DuBois, K., Pollard, K. N., Kauffman, B. J., Williams, S. L., Stachowicz, J. J. (2022). Local adaptation in a marine foundation species: Implications for resilience to future global change. Glob Change Biol., 00(1-15). https://doi.org/10.1111/gcb.16080.
In today’s changing world, biodiversity is threatened by many different stressors, such as climate change, pollution, and species invasions. For example, climate change might be making some species’ environments warmer than they are adapted to tolerate. For a species to persist in the face of threats such as climate change, they must have what ecologists call “resiliency”.
Species resiliency refers to the capacity of a species to respond to a disturbance by resisting damage and recovering quickly. Resiliency is an important concept in today’s world because climate change is causing many species to be exposed to new disturbances or to be exposed to disturbances more often than they are used to. The better a species can resist damage during these disturbances and bounce back to pre-disturbance health and abundance, the more capable they will be to survive as climate change continues.

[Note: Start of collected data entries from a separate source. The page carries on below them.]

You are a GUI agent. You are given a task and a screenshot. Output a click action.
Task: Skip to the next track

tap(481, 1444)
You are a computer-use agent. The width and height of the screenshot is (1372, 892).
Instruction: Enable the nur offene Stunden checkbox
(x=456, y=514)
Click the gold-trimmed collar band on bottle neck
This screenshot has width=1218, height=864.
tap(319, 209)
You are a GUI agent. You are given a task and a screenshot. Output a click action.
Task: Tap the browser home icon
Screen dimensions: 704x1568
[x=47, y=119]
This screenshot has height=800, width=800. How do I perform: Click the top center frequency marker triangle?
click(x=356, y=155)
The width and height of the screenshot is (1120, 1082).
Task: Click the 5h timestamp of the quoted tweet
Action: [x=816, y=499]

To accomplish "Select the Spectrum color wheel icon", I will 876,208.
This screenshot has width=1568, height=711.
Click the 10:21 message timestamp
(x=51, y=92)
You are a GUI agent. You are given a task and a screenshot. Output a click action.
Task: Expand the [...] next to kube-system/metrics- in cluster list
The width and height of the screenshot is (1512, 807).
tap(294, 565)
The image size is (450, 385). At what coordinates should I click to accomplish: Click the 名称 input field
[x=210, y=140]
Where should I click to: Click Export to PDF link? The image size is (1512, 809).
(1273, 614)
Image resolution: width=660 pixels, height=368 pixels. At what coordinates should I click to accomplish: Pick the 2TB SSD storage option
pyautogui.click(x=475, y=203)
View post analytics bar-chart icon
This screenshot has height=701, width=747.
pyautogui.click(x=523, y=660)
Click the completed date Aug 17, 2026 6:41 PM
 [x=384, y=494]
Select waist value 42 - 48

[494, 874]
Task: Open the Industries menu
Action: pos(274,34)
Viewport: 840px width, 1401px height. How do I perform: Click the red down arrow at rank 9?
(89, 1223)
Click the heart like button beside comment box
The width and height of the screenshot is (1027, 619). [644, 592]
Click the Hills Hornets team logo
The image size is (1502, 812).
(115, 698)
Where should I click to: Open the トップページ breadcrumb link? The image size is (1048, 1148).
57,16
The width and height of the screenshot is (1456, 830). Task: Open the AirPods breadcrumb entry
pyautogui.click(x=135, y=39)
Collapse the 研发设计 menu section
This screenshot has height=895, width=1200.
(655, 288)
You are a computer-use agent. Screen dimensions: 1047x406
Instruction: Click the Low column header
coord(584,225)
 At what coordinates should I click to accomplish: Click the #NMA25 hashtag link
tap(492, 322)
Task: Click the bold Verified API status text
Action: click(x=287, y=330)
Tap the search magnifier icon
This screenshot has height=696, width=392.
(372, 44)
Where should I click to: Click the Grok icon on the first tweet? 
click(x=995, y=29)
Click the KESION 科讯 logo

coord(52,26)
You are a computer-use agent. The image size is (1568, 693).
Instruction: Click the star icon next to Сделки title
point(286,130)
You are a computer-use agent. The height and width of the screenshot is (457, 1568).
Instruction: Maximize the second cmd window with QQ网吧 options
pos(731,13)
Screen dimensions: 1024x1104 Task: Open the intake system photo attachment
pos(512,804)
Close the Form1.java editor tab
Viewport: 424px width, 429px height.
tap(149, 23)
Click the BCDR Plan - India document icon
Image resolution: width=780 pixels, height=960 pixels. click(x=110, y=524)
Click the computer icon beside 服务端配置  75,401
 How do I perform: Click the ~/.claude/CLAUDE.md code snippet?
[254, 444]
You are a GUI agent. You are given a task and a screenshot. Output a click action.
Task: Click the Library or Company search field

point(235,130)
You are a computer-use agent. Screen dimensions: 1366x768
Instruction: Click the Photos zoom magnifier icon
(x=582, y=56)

Many marine species will need to demonstrate their resiliency in the coming decades as climate change impacts ripple through marine environments. Ocean acidity is rising, ocean circulation patterns are changing, and marine heatwaves are becoming more common. In a recent study by researchers at the University of California, Davis, eelgrass (Zostera morina) was tested for its capacity to respond to a changing environment (its “adaptive capacity”). Adaptive capacity is one aspect of resiliency because it describes how well a species can recover from a disturbance. By measuring the eelgrass’ adaptive capacity, the researchers can determine how resilient it is to future change.
Climate change impacts on resilient populations of a marine species
Climate change can have different impacts on populations within a species. This means that one local population (for example, Z. morina eelgrass in Monterey Bay) may have higher adaptive capacity than another population of the same exact same species that lives in a different area (Z. morina in San Diego Bay). The UC Davis researchers decided to look at how different populations of eelgrass can respond to marine heatwaves. They proposed that heat-tolerant populations of eelgrass may already exist due to frequent exposure to marine heatwaves in some areas. These populations are more likely to be locally adapted to stress caused by heat and would therefore have greater capacity to respond to higher temperatures. In other words, these populations should have higher adaptive capacity.
Many marine species, such as corals, have been identified in previous studies as having populations with varying levels of heat tolerance. This population differentiation can even occur on spatial scales as fine as meters to kilometers because temperatures can vary on scales of meters to kilometers, especially in nearshore environments. So, the UC Davis authors have strong reason to believe that populations of eelgrass can also exhibit varying levels of heat tolerance.
To test their hypothesis, the researchers selected three eelgrass meadows within Tomales Bay, CA. Each meadow grows in different environmental conditions because Tomales Bay exhibits strong gradients in environmental conditions over its 16 km length. The three sites spanned the entire length of the bay to capture this gradient in environmental conditions: Nick’s Cove near the mouth of the bay, Blakes Landing mid-bay, and Millerton Point at the head of the bay.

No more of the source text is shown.